With her new creation, Karine Denault creates an intimate space to reflect on the idea of pleasure as escapism. The performance is already in progress as you enter. Pleasure Dome takes place in the round, seats removed from the black box of the Agora de la Danse, inviting white pillows provided and three equidistant sound stations frame the space. Each station is occupied by a solitary woman — Karine Denault on a console, K.G. Guttman on guitar and keyboard and Dayna Gingras on a microphone. Known primarily as dance artists, by unveiling these performers as musicians, Denault’s intention to flip expectations is revealed right from the start.
The three women play in an ambient electroacoustic soundscape that opens the show. Meanwhile, the three men of the musical group K.A.N.T.N.A.G.A.N.O. lounge on the white floor in odalisque postures. The sounds that emerge are bewitching and sophisticated. In fact the music throughout this interdisciplinary performance is outstanding. Ranging from ambient to driving with multiple textures, it was hypnotizing and wonderful.
Eventually all six performers rise. With measured steps they survey each other, stirring the space until forming a pack; they are like elegant canines. As the piece progresses they separate and remain separated across the space for the majority of the show. It’s impossible to see everyone at once so viewing the work becomes a series of encounters with the performers you choose to focus on.

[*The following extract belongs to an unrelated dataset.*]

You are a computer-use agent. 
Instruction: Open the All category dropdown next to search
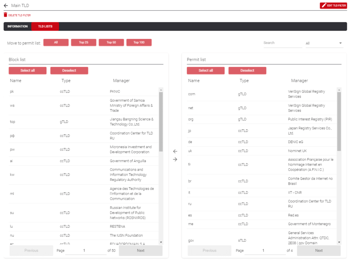coord(324,43)
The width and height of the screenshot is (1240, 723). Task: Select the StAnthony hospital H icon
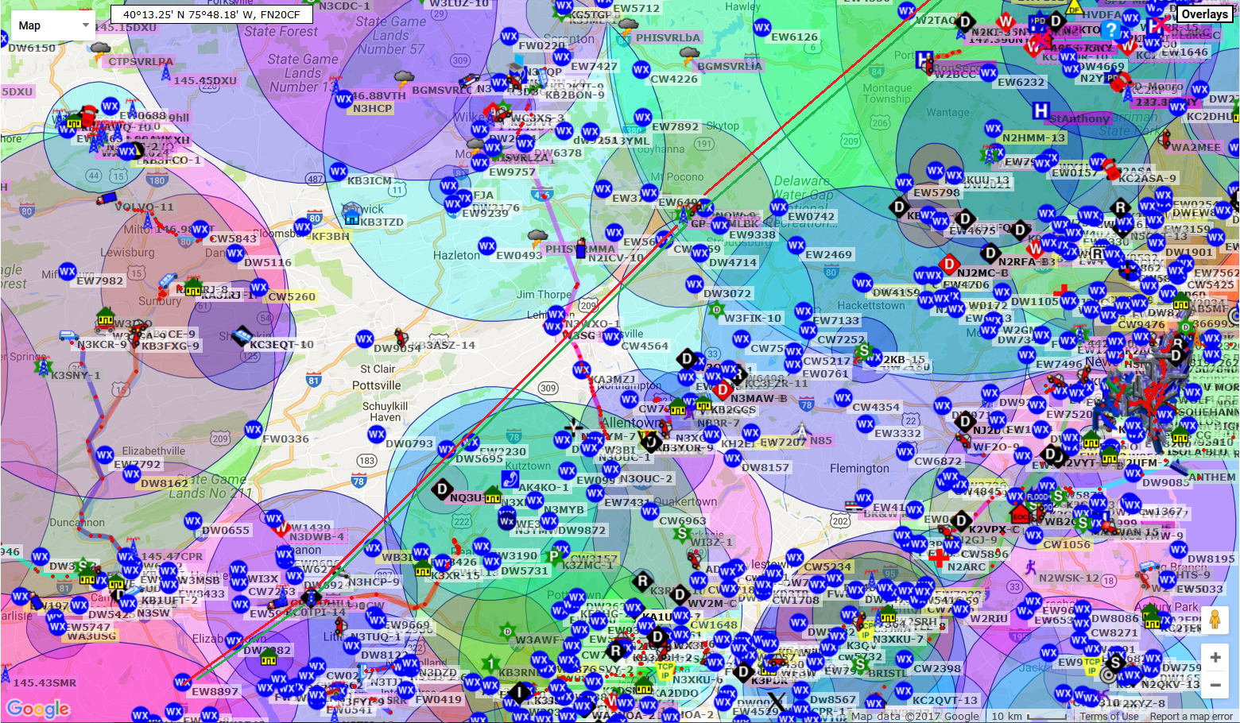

Guttman’s birdlike movements as she passes chocolate to the audience are playful in a surprisingly understated way. Gingras performs a superb Mick Jagger-like solo full of spasms and freaky gestures. She embodies a rock goddess on the prowl. Jonathan Parant draws my eye as a humorous Muppet-like creature. With a pink wig over his face he investigates the possibilities of dancing blind with a mic stand. Alexandre St-Onge and Alexander Wilson seem content in their isolation as they disappear into folds of transparent tissue and encounters with objects– a chair, yellow string, musical instruments, the floor. Denault is neutral in her presence throughout. The movement, the isolation of the performers and their clear sensitivity to each other’s personal space leaves me questioning if the work is more about pleasuring the self than losing a sense of self through pleasure.
Echoes of party scenes and late-night disco sessions emerge several times during this hour-long show. In one intense polyrhythmic outburst, Jonathan Parant’s decisive forearms and grounded stomping has me at the edge of my pillow. Towards the end, Gingras embodies more deviant desires, the pleasures in pain. After binding her legs with string–a striking image reminiscent of an Eric Stanton fetish drawing–she executes a graceful virtuosity on the floor within the constraints of her situation.
This glimpse at less comfortable pleasures connects to the core of Denault’s interest in the topic of pleasure as escapism and carries through into the last image of the work: a seated man smokes while a woman with a blond wig over her face stands beside him, her hand on his shoulder. They are together, but both seem empty. This final image is a symbol of the loss of self in the depths of pleasure, the after party where bodies have been pushed to the point of oblivion.
While I craved more dynamics in the choreography and dialogue between the sound and actions, within the context of a dance culture that tends to objectify the body with extreme abstraction or overdramatize sensations, I appreciate Denault’s thoughtful affirmation of the human body’s ability to feel pleasure.